Dünya'dan Hamide Hangül'ün haberine göre, İstanbul’da adeta hayalet görünümüne bürünen ve bazıları 30 yıldır tamamlanamayan plazalar, bulundukları semtlerde fiziki çöküntü ve kontrolsüzlüğüyle risk oluşturuyor. Uzmanlar, söz konusu yapıların, çöküntü alanı haline gelmesinin ilçeleri de olumsuz etkilediğini, atıl binaların özellikle barınma sorunu karşısında konut kiralamasına açılarak, yüksek fiyat artışlarının kırılmasına katkı sunabileceği önerisinde bulundu. Atıl durumdaki binalar ve şehre etkilerine yönelik sorularımızı yanıtlayan Denge Değerleme Genel Müdür Yardımcısı Mehmet Ali Hartavi, hukuki anlaşmazlıklar ve teknik engellerle yarım kalan büyük çaplı konut, otel, alışveriş merkezi ve iş merkezi projelerin, şehir görünümünü olumsuz etkilerken çevresindeki yaşam alanlarında da sorunlar yarattığını söyledi.
ATIL ŞANTİYELER MAHALLELERİ OLUMSUZ ETKİLİYOR
İstanbul’un farklı semtlerinde yıllardır tamamlanmayı bekleyen “Kabuğu var, içi boş” projelerin, büyük çoğunluğunun, ekonomik dalgalanmaların yoğun olduğu dönemlerde durduğuna işaret eden Hartavi, “Örneğin Tat Towers’ın kaba inşaatı 2008’de tamamlandı, ancak miras sorunları nedeniyle 2009’dan beri beklemede.Caprice Gold Otel 2014’te tamamen durdu, tek bir projede 614 devre mülk bulunuyor. Bostancı AVM ise 30 yılı aşkın süredir bekliyor. Esenyurt’ta Innovia sitesinin ilk üç etabı sorunsuz teslim edilmişken, Innovia 4 farklı bir kaderi yaşamakta. Yüzde 65’i tamamlanan projedeki 2 bin 360 bağımsız birimin hayata geçebilmesi için kat irtifakı kurulması gerekiyordu. Ancak paydaşlar arası anlaşmazlık nedeniyle süreç halen tamamlanmış değil. Projeyi üstlenen Yeşil GYO ise konkordato ilan etti.

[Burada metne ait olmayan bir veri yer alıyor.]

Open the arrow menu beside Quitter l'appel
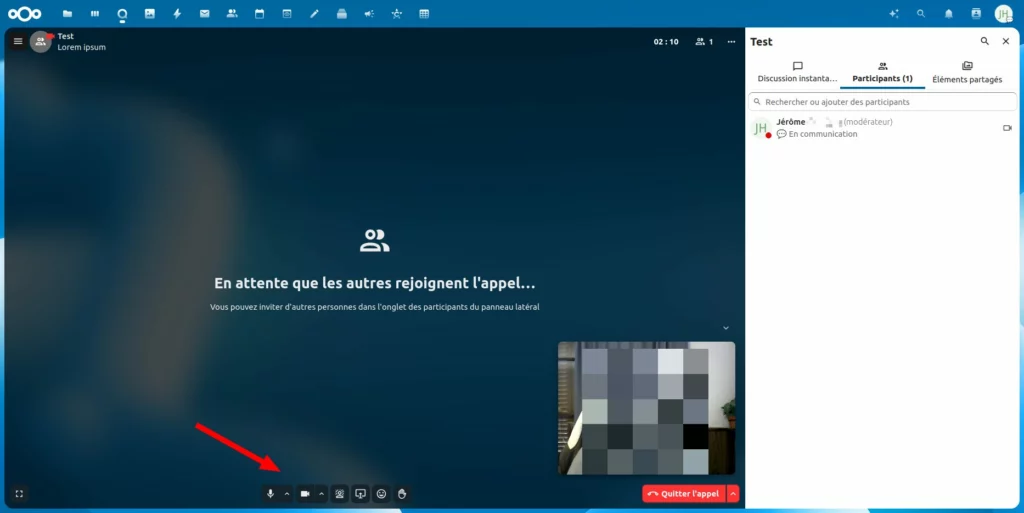Screen dimensions: 1024x513 click(x=733, y=494)
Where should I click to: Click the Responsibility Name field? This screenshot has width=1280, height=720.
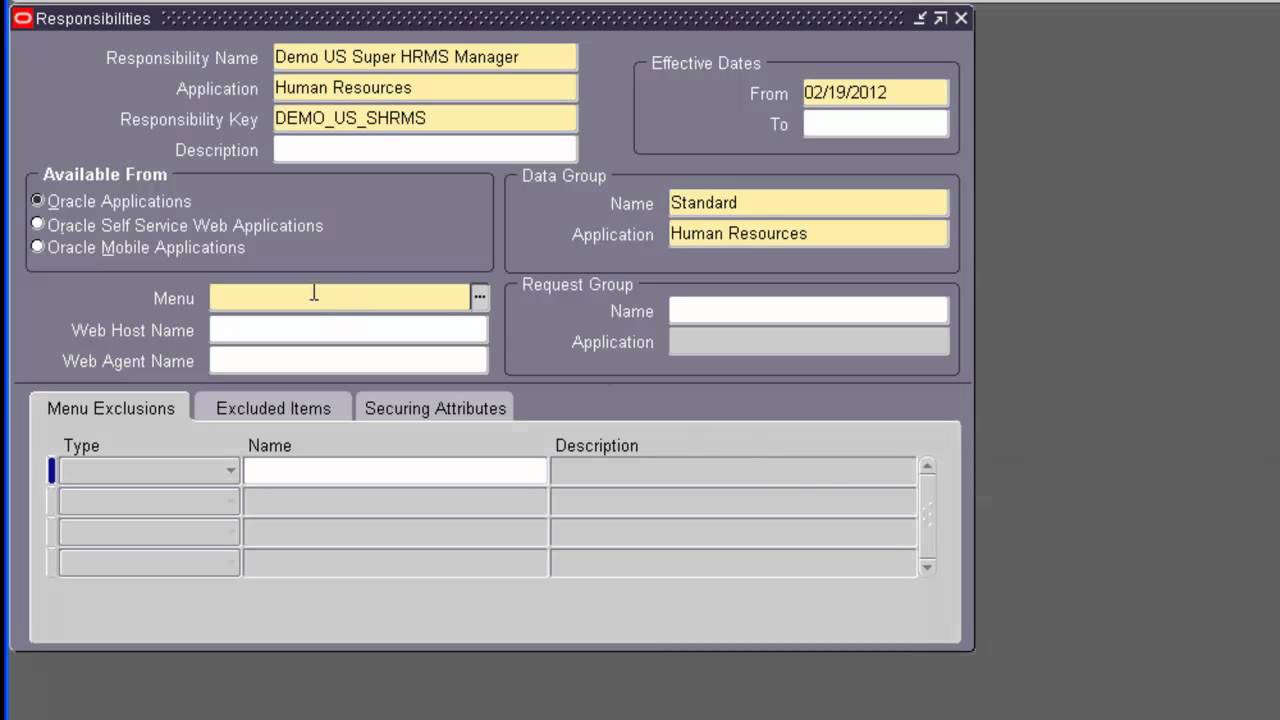(x=424, y=57)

Bu tür projeler yalnızca ekonomik değil sosyal sorunlara da yol açıyor. Güvenlik riski oluşturan atıl yapılar mahallelerde yaşam kalitesini düşürüyor; fiziki çöküntü ve kontrolsüzlük de sosyal bozulmaları beraberinde getiriyor” diye konuştu. Kartal’da yer alan projelerin de benzer kaderi paylaştığının görüldüğüne vurgu yapan Hartavi, “2010’lu yılların ikinci yarısında başlatılan projelerin neredeyse on yılı bulan, tamamlanamama durumu ve projelerin çöküntü alanı haline gelmesi ilçeyi olumsuz etkiliyor” ifadelerini kullandı.
BAZILARI 30 YILDIR TAMAMLANMAYI BEKLİYOR
-Tat Towers (Zincirlikuyu, Şişli): 1989’da başlayan ofis projesinde iki kule 2009’da tamamlandı ancak miras davaları nedeniyle bina hâlâ kullanıma açılamadı.
-Caprice Gold Otel (Bayrampaşa): 2010’da başlatılan 27 katlı devre mülk projesi, 150 bin metrekarelik alanda yükseliyordu. 2014’te durdu; 28.130 kişi mağdur oldu.
-Bostancı AVM (İçerenköy, Ataşehir): 1995’te başlayan AVM projesi, müteahhidin iflası sonucu yarım kaldı ve yapı hâlâ tamamlanmayı bekliyor.
-Transform Fikirtepe (Fikirtepe, Kadıköy): 2016’da başlayan, 1092 bağımsız bölümden oluşan proje, 2018’de teslim edilmesi beklenirken henüz tamamlanamadı.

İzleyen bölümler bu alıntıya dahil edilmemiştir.